Previous titles have ignored this imbalance or, at the very least, it has been held back by the typically well-natured people that populate the games. But HeartGold tackles it from the very beginning. In the opening sequence where you choose your first pokemon, the typical trope is that you choose pokemon X, and your friend chooses pokemon Y (where X is weak against Y). HeartGold usurps this with a slightly different formula: “You choose X, your friend has already chosen Z, and someone else steals Y.”

Steals! A young pokemon is stolen and forced to battle by an evil-hearted trainer! Professor Elm tells the player directly his concerns for the wellbeing of that pokemon: if the owner is evil, the pokemon will more likely than not grow up to become evil-hearted themselves. What a horrible fate for a living creature, to be raised in such a way that your fundamental outlook on the world is one of evil and corruption.
 
That someone could steal a pokemon and force it to act a certain way hints, from very early in the game, that the relationship between man and pokemon is not as simple and balanced as previous games would like to think. Rather, mankind has a significant responsibility to the relationship and is just as capable of taking advantage of the creatures as they are of cooperating with them.

Things quieten down for a time and my initial shock at the idea of a pokemon being stolen fades. But then I encountered the rude, obese Slowpoke tail smuggler. The plot thickens in the next town where it becomes apparent that Team Rocket had been rounding up Slowpokes and chopping off their tails to sell on the black market. The tails grow back over time, but how horrid!

And that is as far as my journey into HeartGold has currently progressed.
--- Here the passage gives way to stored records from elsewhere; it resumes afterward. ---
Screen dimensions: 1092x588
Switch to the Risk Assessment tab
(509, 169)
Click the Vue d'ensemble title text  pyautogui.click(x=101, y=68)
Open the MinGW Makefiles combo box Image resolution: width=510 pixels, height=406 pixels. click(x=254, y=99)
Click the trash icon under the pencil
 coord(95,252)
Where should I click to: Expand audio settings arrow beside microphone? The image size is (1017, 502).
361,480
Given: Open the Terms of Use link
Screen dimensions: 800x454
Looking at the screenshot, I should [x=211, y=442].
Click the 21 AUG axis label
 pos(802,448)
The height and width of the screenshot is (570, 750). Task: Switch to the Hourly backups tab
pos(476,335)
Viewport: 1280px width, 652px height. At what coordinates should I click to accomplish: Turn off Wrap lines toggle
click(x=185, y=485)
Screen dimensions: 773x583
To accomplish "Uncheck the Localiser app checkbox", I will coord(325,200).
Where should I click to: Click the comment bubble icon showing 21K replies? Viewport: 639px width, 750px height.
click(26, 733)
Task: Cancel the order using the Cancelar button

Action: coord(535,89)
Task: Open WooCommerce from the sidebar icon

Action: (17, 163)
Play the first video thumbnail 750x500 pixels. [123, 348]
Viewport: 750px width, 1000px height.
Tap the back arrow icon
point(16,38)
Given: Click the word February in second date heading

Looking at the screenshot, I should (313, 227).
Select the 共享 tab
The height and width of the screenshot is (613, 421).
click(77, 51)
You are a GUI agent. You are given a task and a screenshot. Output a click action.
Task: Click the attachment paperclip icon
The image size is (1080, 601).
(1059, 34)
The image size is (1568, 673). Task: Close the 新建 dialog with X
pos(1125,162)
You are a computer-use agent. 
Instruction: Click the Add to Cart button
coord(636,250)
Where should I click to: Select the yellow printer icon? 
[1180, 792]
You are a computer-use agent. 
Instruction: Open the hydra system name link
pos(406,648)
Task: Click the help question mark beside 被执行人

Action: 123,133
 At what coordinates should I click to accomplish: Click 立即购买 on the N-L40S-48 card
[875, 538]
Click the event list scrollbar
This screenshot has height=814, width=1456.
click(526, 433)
I have a long way to go, but just from these opening hours, I sense a maturity to the series I have not previously encountered (though, I again acknowledge that I have not played the original Gold and Silver versions and the same themes were probably approached in those games, I imagine). In these encounters with the darker members of humanity there is a a heightened self-awareness that challenges not only the player to think in more complicated terms about their relationship to their pokemon, but challenges the series itself to re-evaluate the mechanics at its very core—not so much in the sense that the mechanics are morally questionable, but that they are just more morally complicated than previously assumed.

While the thief steals a pokemon to use for evil, you, on the other hand, now have the option to keep one of your pokemon outside of their pokeball. It isn’t much, but it is a step in the opposite direction to show how man and pokemon can be true companions, rather than the latter being the tool of the former.

My relationship with my pokemon has always been “I tell my pokemon to do something, and they do it; everyone is happy.” However, The pokemon thief, the smuggler, and the poaching of slowpokes by Team Rocket show that this relationship is too simplistic. I must consciously treat my pokemon well or consciously take advantage of them. There is no unconscious middle ground. It is something previous titles have tried to urge in the cutesy, throwaway dialogue, but I’ve never had the imperative to take it seriously. Why put an effort into treating my pokemon well when the alternative is, well, when there is no alternative? But this time, in a iteration of the Pokemon universe where humans exist that intentionally abuse pokemon, my pokemon and their quality of life are completely, utterly my responsibility.